Alphabet Inc. (NASDAQ:GOOG) is a California-based technology firm. Securities filings reveal that Scion Asset Management owned 6,500 shares of Alphabet Inc. (NASDAQ:GOOG) at the end of March 2022 worth $18 million, representing 8.97% of the portfolio. Burry had first bought the stock in the fourth quarter of 2019. The stake comprised over 8,000 shares purchased at an average price of over $1,000 per share.
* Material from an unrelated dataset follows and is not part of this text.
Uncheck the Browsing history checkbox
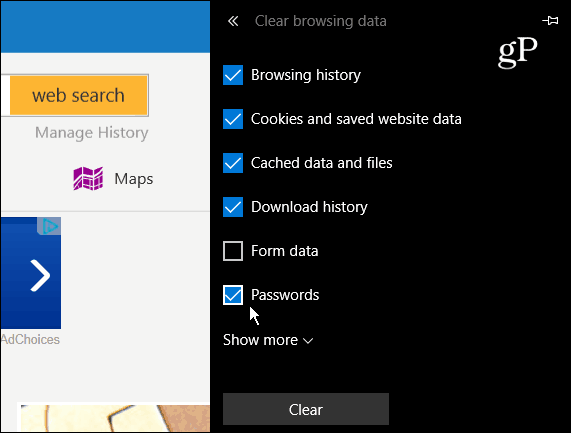Screen dimensions: 571x433 233,75
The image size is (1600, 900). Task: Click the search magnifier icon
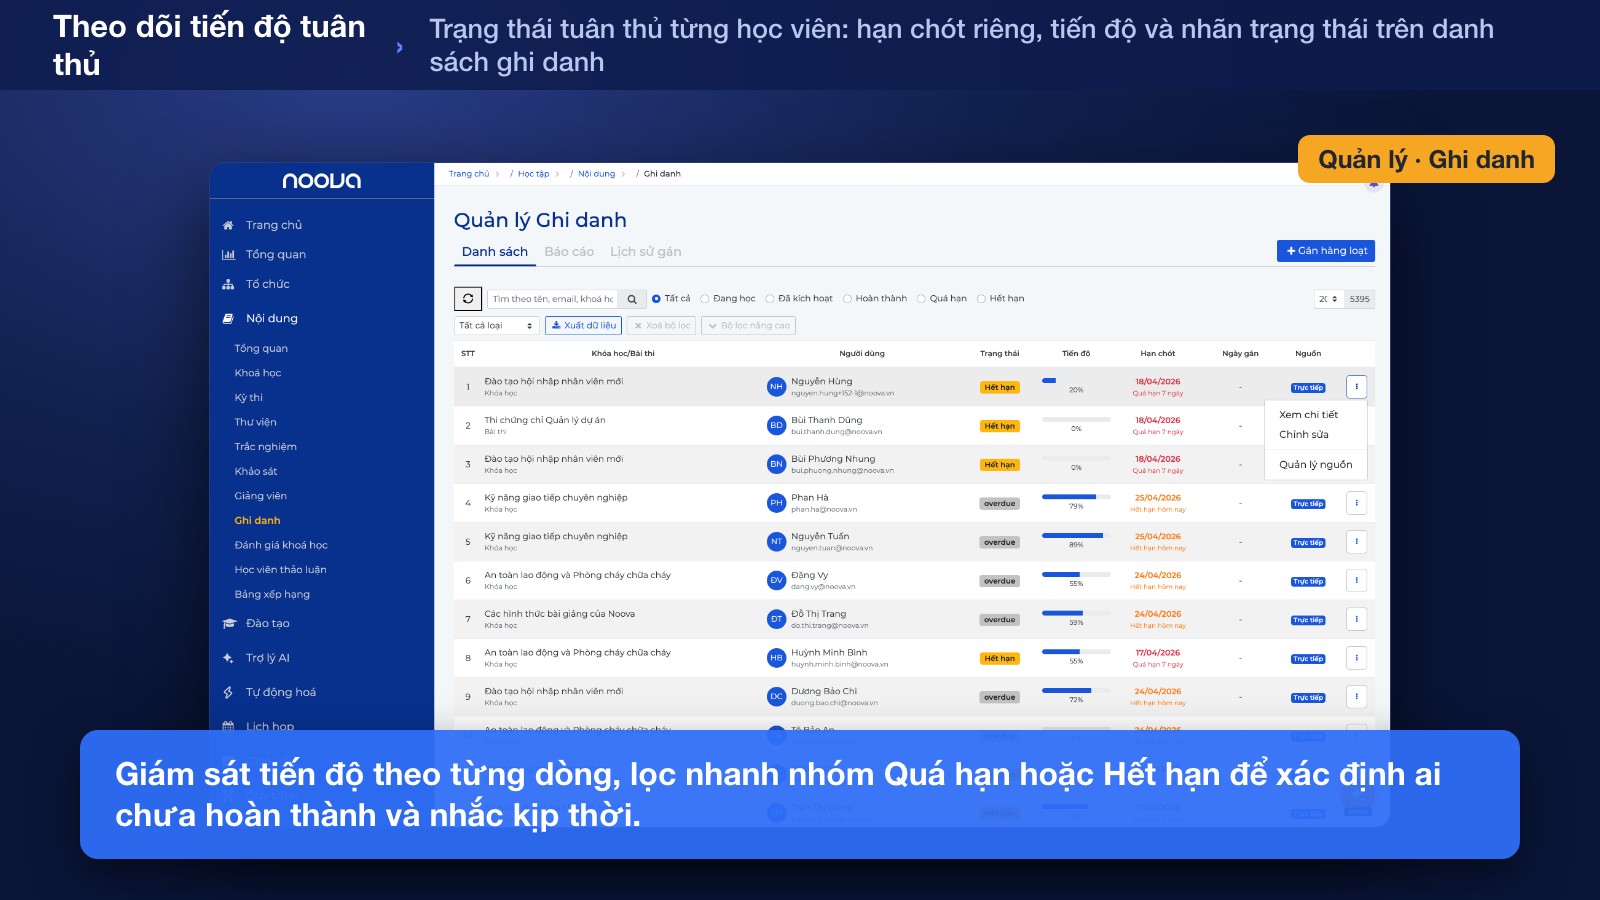(x=632, y=299)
This holding was sold off by the second quarter of 2019 and a new position was opened in early 2022. 

On June 2, Piper Sandler analyst Thomas Champion maintained an Overweight rating on Alphabet Inc. (NASDAQ:GOOG) stock and lowered the price target to $2,775 from $2,900, noting that group multiples have declined and are 40% off recent highs in the digital ad sector. 

Among the hedge funds being tracked by Insider Monkey, London-based investment firm TCI Fund Management is a leading shareholder in Alphabet Inc. (NASDAQ:GOOG), with 2.3 million shares worth more than $6.6 billion. 

In its Q4 2021 investor letter, Vulcan Value Partners, an asset management firm, highlighted a few stocks and Alphabet Inc. (NASDAQ:GOOG) was one of them. Here is what the fund said:

“In contrast, we made a different kind of mistake about a decade ago. Google, now Alphabet Inc. (NASDAQ:GOOG), performed very well for us while we owned it. The company kept outperforming our assumptions and we kept lowering them to be conservative. “Trees do not grow to the sky.” The stock kept going up and our value grew but did not keep pace with the stock. It hit our estimate of fair value and we sold it with a nice gain, patting ourselves on the back. We kept following the company and what they actually did over the next several years was roughly double the assumptions we used to value it. Therefore, our value was too conservative, and we sold it too cheaply, missing many years of compounding. Fortunately, we experienced some volatility several years ago that allowed us to purchase Alphabet Inc. (NASDAQ:GOOG) (Google) again with a margin of safety.”